Jembatan bambu tua seakan menjadi gerbang selamat datang seiring dengan bunyi
gemuruh yang semakin terdengar kencang.
Sang
Kapas Biru pun kini menampakkan wujudnya. Suasana teduh dan udara sejuk seakan
menyambut kami dengan ucapan selamat datang. Sinar matahari masuk diantara
beragam tumbuhan yang menjadi kanopi alami. Air yang nampak dengan jatuh dengan
bebasnya menciptakan bulir bulir air selembut kapas yang terbang tertiup angin
lembut.
Tak
terasa kaki semakin ringan untuk melangkah bahkan berlari melupakan semua rasa
pegal.
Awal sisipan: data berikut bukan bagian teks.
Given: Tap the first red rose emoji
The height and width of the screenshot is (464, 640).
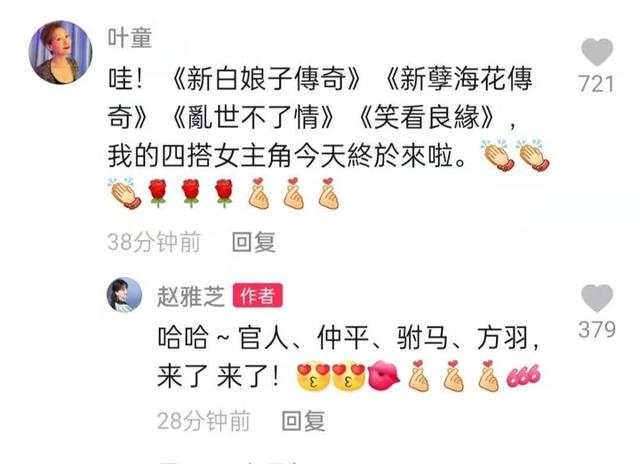Looking at the screenshot, I should [158, 193].
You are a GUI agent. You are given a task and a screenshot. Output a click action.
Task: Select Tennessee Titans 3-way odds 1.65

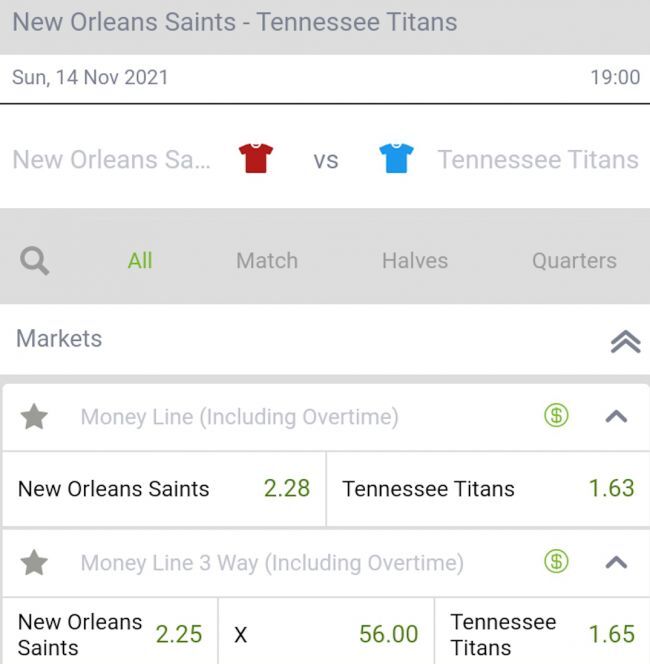[542, 634]
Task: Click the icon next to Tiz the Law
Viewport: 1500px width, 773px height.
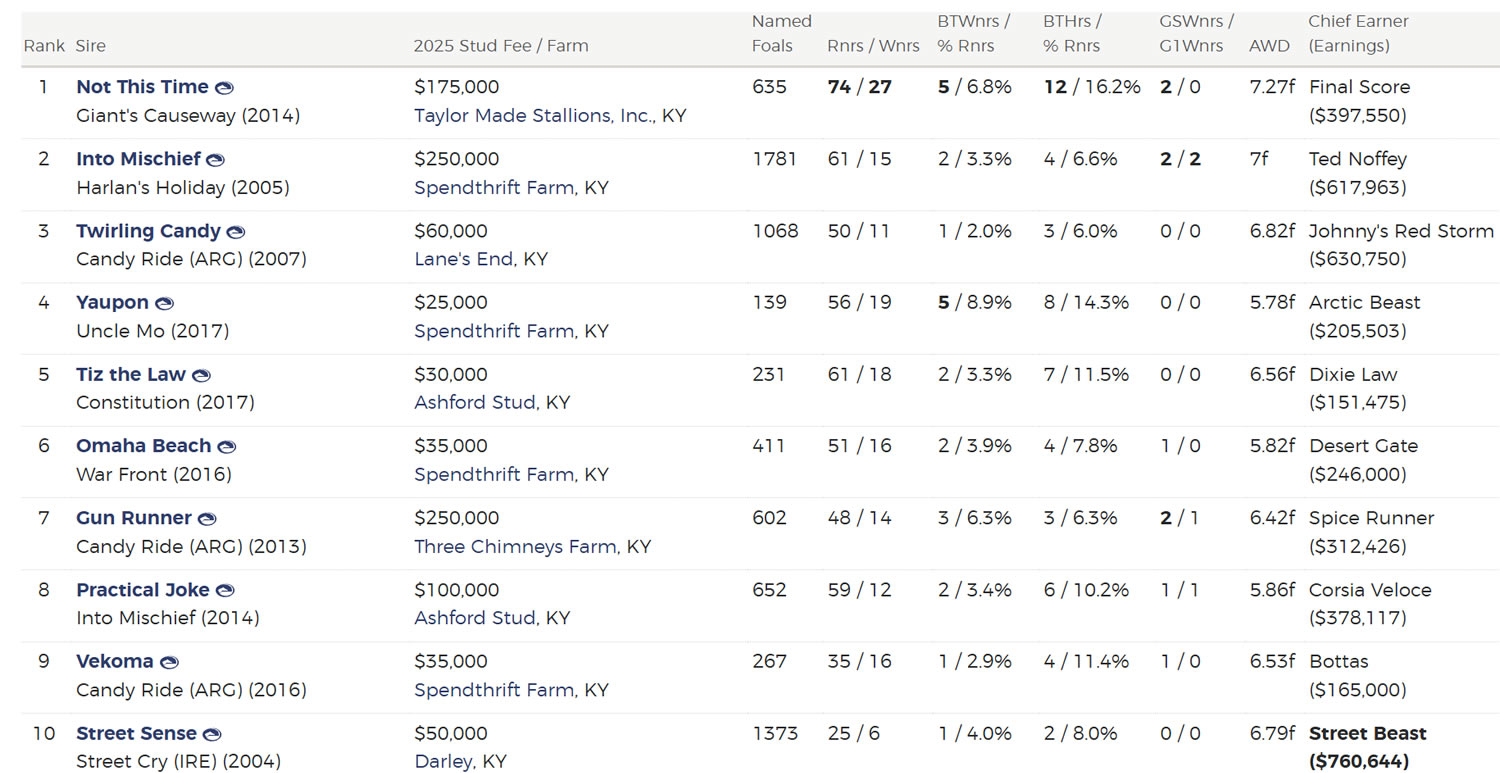Action: [201, 376]

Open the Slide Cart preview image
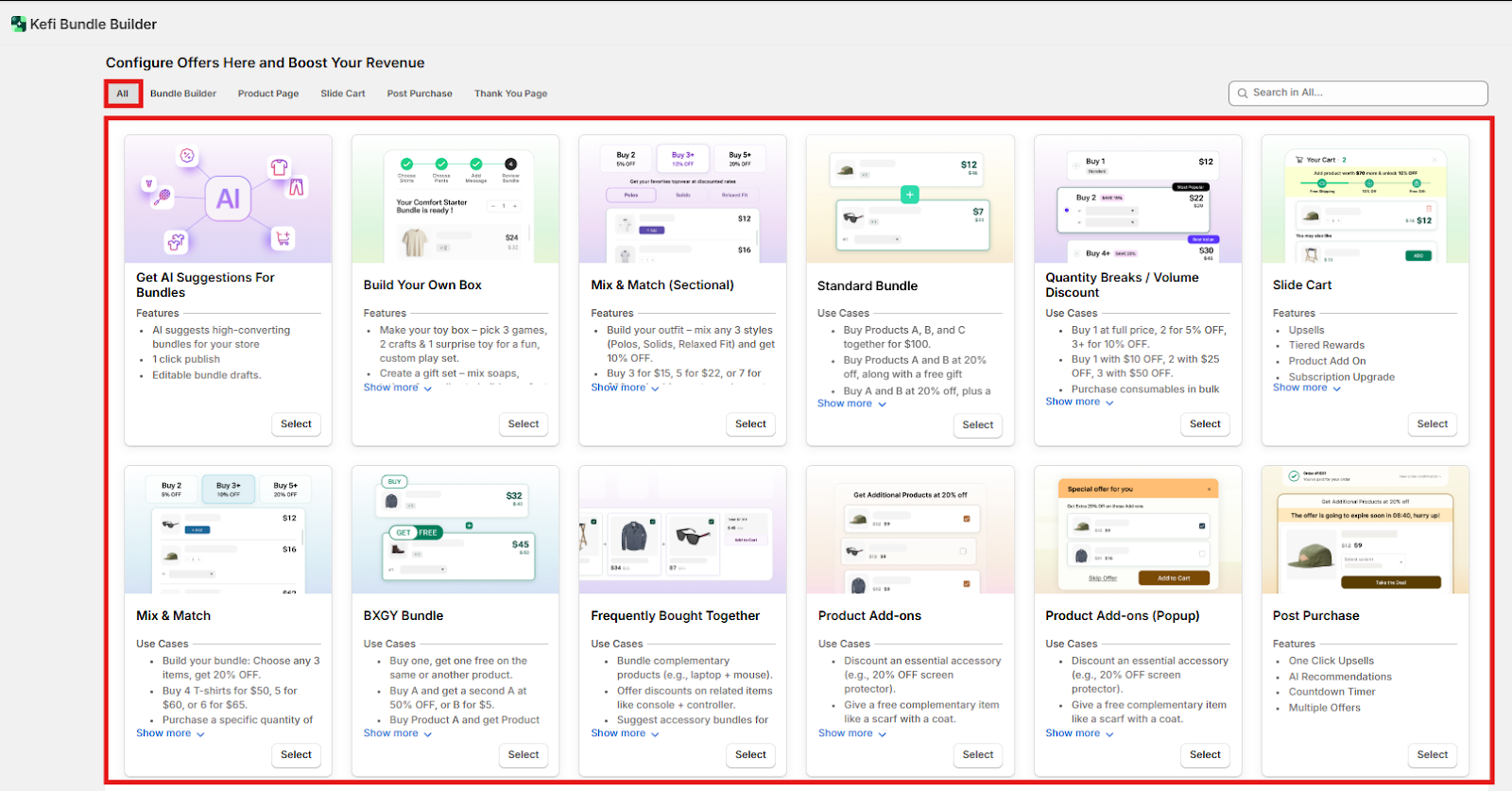(x=1365, y=199)
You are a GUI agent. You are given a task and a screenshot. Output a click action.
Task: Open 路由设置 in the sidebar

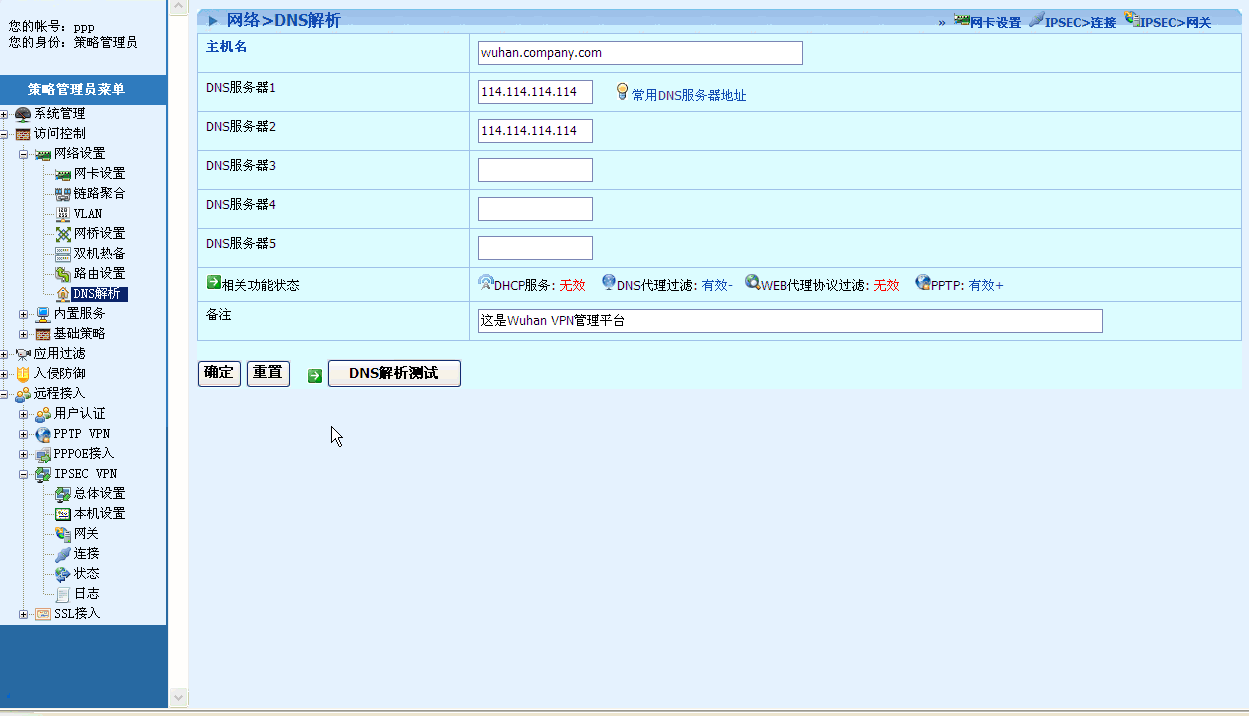pyautogui.click(x=99, y=273)
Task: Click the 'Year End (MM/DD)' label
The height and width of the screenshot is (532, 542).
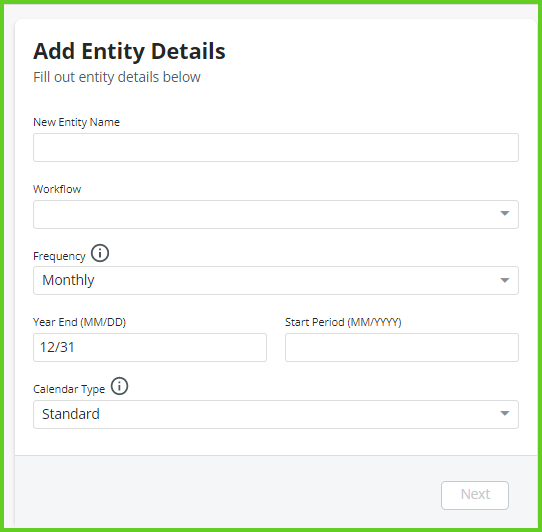Action: pos(80,322)
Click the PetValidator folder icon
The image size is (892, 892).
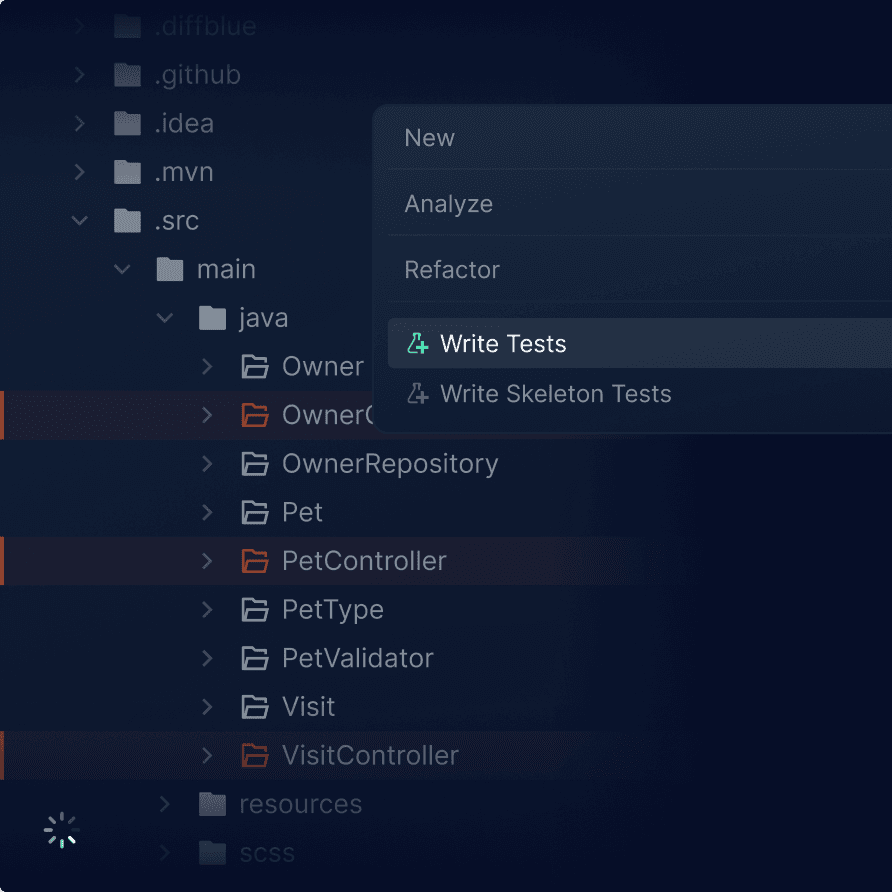pos(255,658)
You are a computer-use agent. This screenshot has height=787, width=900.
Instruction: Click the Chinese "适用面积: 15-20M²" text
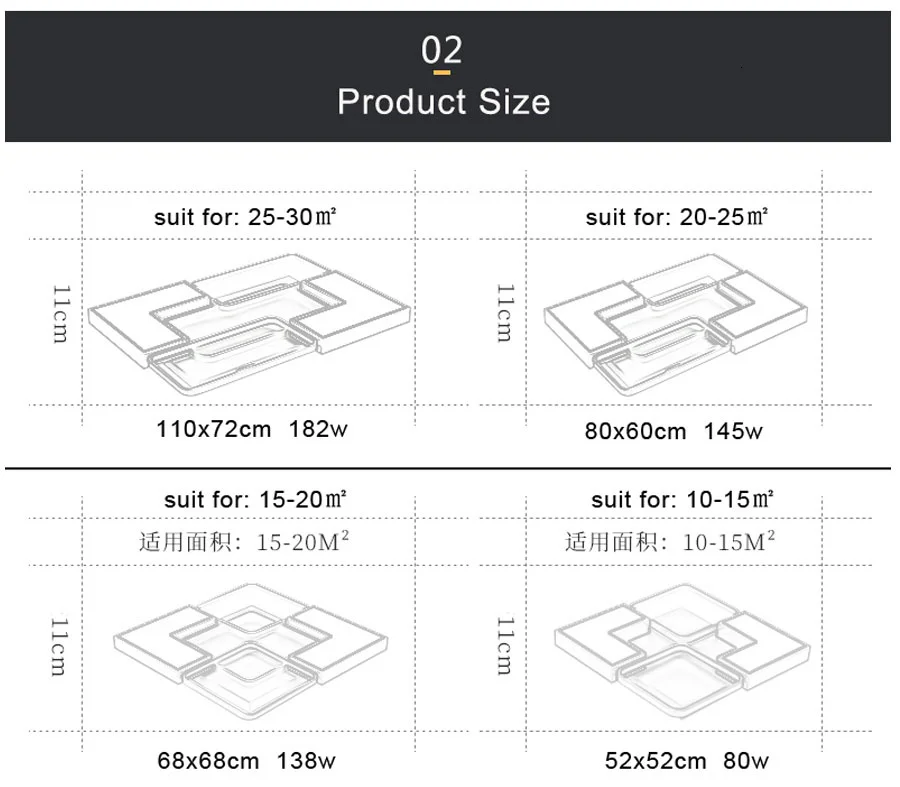pos(244,542)
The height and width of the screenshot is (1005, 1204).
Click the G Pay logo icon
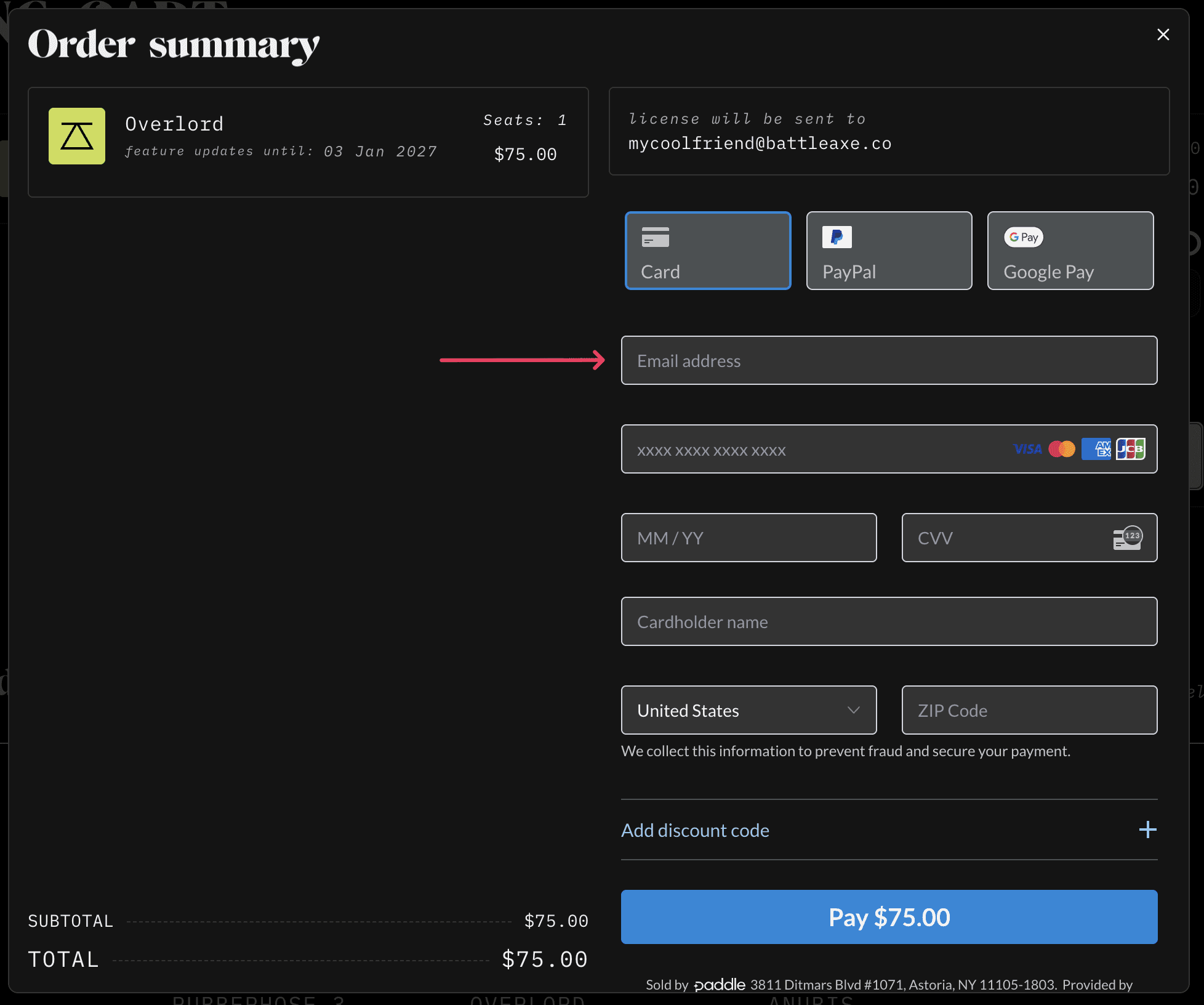(x=1023, y=237)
Keringat yang keluar perlahan menguap ketika udara segar membelai tubuh
kami. Sejenak aku rebahkan tubuh di sebuah batang bamboo yang direntangkan
menjadi sebuah kursi. Aku hirup dalam dalam kedamaian yang ditawarkan oleh
Kapas Biru. “Sempurna”… itulah yang aku rasakan.
Kini
aku bangkit dan segera mengajak yang lain untuk lebih mendekat ke area Air
Terjun untuk mencari beberapa foto. Tripod aku pasang dengan kamera yang sudah
menancap di ujungnya. Bergantian aku mengarahkan Fita, Yasmin dan Gallus untuk
aku ambil gambar dengan background sang Kapas Biru. Tak ketinggalan pula aku
pun turut serta untuk ambil bagian di dalam bingkai foto, karena memang sayang
jika berada di tempat seindah ini kita tak mengabadikannya.
Dalam
layar kamera aku coba mengamati beberap hasil foto yang didapat. Aku coba
cermati di beberapa bagian foto terdapat warna biru dalam aliran airnya dan
dalam sekejab pun aku bisa ambil kesimpulan jika nama Kapas Biru berasal dari
percikan air yang deras hingga menimbulkan buih buih air dengan warna kebiruan.
Kapas
Biru mempunyai keunikan dari tempat jatuhnya air di antara tebingnya. Berbentuk
kerucut kecil yang sekilas air bak keluar di tengah bagian tebing. Mengalirkan
air yang begitu derasnya dan membuat serpihan air selembut kapas. Dengan seiring
berjalannya waktu nama Kapas Biru semakin tenar diantara telinga para penggiat
alam bebas, apalagi dengan semakin banyaknya foto Kapas Biru di setiap lini
masa menjadikan Kapas Biru bak surga tersembunyi yang baru ditemukan.
Gelombang
pengunjung pun semakin berdatangan. Tentu sesuai dengan harapan warga sekitar,
dengan ramainya pengunjung semakin besar pula rezeki yang datang untuk warga
yang tinggal di sekitar Kapas Biru. Namun sejalan dengan gelombang wisatawan
yang semakin besar dalam lubuk hati yang paling dalam aku berharap agar kita
semua (Saya, kalian, dan warga sekitar) mempunyai kesadaran untuk selalu
menjaga keasrian dan kebersihan Kapas Biru yang sangat indah ini.